K-Man’s birthday is tomorrow, so I’ve been going over the mental checklist of how much he’s grown and developed over these three years. I keep thinking about how good I feel that he seems to be a pretty happy little guy. He definitely has his passions (firefighters) and I’m quite aware of our efforts to support those passions (by going to firehouses every freakin’ day!) even if it’s a pain in the arse! But, as the hours tick toward the anniversary of his birth, I find myself thinking about something beyond passion and dreams. I’m spending a great deal of time thinking about decisions.
I want K-Man to chase his dreams. G-d knows I’ve spent (wasted?) a lot of time writing about dreams. But, I almost feel that it’s more important that I teach him how to make decisions. I’m not talking about making “the right” decision. I’m just talking about making decisions. I want him to have the ability to avoid suffering when faced with picking A or B.
We’ve all faced smaller decisions – to go left or right. Forward or backward. But, we’ve also all had those “sliding doors” decisions that may result in changing the course of our lives. Do we go through the sliding door and see what’s on the other side, or do we stay on the side we’re on? When I was 26 years old, I faced one such decision. To this day, I wonder what would have happened if I had taken the gig at ESPN. I don’t regret it…I just wonder.
Similarly, when I was a freshman in high school, I faced a choice between continuing to play music (I was a pretty good trumpet player back in the day), or playing soccer (not too shabby there, either). When I chose soccer, my music teacher told me I was making a grave mistake and that I’d stop playing. He was right. That's another of those decisions that I don’t really regret, but I do sometimes wonder how good I could have been with the trumpet.
Those are big decisions. And, when the time came to make them, I made them and moved on. I’d be lying if I said I didn’t look back and wonder “what if?” But, they didn’t paralyze me with fear. I didn’t think that I had ruined my life in any way with a “wrong choice.”
I have family members who have been tormented by the decision-making process. More than suffering “paralysis by analysis,” they truly suffer over making any decision. Black shoes vs. brown shoes could be a two- or three-day process. Decisions are torturous. I need to make sure that K-Man doesn’t suffer that fate. (At the very least, I hope he can decide between shoe styles! Hell, buy ‘em both.)
We all know some of those parenting “tricks.” Don’t give the kid open options. Instead, ask, “Would you like A or B?” “Would you like to go to 1 or 2?” This puts boundaries on the options, but also allows them to feel like they’ve had input into the plans. In short, they’ve made a decision. I think that’s the most important element of this kind of “plan.” It’s not so much that they feel important for having a role in any plans – it's that we’re teaching our kids to decide.

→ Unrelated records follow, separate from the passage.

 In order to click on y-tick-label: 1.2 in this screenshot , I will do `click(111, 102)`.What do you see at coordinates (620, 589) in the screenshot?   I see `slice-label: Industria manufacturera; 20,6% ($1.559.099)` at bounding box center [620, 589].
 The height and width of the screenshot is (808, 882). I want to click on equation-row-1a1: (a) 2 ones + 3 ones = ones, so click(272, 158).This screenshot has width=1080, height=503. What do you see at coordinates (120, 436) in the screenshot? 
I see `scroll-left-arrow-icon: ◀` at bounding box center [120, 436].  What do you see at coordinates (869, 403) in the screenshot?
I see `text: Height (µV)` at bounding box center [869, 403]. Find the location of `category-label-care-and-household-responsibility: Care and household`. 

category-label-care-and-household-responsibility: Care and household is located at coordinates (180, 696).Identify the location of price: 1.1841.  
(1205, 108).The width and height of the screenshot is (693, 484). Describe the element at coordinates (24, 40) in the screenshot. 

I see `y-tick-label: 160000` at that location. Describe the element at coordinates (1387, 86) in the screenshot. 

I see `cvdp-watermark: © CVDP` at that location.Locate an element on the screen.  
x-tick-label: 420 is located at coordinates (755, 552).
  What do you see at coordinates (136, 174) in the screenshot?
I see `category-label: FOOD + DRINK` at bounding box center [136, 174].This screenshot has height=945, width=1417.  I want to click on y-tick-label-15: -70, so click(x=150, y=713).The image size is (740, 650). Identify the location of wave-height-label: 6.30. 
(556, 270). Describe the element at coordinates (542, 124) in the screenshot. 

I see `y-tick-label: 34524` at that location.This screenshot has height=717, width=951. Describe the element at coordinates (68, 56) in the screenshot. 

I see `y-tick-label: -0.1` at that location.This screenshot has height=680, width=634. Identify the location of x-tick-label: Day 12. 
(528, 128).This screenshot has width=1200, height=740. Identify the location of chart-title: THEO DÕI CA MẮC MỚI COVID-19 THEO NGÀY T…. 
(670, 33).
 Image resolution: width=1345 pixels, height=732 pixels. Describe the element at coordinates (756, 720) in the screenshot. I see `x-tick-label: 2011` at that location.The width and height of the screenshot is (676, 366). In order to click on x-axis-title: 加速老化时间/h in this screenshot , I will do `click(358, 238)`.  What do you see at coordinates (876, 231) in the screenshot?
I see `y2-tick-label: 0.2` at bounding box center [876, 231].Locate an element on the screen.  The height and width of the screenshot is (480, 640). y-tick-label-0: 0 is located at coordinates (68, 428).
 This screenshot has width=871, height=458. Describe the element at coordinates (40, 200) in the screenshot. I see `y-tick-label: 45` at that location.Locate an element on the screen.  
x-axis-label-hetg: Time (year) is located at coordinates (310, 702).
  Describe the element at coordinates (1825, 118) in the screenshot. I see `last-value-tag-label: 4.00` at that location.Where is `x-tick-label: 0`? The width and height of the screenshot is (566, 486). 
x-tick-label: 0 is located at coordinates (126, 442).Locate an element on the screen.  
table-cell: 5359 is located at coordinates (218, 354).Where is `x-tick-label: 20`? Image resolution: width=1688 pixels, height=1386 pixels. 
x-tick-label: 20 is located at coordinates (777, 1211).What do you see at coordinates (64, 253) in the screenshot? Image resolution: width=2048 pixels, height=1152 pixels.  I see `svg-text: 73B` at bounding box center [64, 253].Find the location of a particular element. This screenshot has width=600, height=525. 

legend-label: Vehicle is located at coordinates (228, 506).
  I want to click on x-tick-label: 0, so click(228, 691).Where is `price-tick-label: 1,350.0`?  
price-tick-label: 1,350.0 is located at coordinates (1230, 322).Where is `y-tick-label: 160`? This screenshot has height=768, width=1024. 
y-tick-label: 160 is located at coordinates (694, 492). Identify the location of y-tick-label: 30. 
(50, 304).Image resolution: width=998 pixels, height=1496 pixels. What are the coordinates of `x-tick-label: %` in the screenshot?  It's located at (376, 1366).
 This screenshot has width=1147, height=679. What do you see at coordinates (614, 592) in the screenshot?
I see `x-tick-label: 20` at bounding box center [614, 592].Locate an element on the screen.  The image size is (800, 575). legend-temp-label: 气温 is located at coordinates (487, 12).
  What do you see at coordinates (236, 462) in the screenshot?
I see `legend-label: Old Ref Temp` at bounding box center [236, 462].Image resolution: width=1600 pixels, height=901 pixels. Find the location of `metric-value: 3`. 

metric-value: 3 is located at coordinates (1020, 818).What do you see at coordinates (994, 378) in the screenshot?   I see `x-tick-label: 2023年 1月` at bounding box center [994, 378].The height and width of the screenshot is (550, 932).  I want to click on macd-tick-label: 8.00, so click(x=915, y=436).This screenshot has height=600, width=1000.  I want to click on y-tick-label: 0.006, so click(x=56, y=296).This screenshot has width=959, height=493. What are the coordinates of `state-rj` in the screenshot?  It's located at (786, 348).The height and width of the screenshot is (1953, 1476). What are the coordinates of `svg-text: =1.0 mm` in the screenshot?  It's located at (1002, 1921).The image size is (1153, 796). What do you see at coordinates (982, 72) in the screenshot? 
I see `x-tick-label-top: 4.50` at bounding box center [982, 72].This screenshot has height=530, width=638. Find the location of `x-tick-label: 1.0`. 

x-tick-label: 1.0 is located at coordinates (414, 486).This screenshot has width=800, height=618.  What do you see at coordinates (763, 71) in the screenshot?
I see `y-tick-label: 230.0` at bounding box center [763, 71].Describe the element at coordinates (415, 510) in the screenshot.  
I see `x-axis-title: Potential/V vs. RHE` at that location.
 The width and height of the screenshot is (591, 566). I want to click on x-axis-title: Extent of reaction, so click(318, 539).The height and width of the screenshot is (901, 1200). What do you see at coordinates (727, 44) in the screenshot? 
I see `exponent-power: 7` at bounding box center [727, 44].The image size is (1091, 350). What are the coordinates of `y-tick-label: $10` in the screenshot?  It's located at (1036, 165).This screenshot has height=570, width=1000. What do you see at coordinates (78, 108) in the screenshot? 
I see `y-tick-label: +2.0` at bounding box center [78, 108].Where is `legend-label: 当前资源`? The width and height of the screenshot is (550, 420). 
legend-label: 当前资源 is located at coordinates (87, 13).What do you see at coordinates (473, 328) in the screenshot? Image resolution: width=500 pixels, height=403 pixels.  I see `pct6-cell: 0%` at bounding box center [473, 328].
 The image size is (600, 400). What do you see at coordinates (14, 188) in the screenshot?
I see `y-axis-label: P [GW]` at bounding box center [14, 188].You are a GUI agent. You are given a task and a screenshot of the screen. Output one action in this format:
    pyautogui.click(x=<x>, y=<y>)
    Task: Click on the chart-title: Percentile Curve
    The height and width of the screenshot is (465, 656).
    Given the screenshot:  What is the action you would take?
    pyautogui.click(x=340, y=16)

Chase those dreams. But, in order to do so…there are some serious decisions that need to be made. And, after we’ve made those decisions, what follows? More decisions. I’m glad I didn’t take that ESPN gig. I’m glad that I chose to play soccer. The thing is…I can still play the trumpet if I want to. That’s the next lesson: After you’ve made your decisions, learn to own up to them if they are wrong, and leverage the heck out of the right ones.
I haven’t read much about teaching “decision-making” as an important growth lesson for parents to pass on to kids. I think it’s key. Whatever you think…it’s up to you to decide.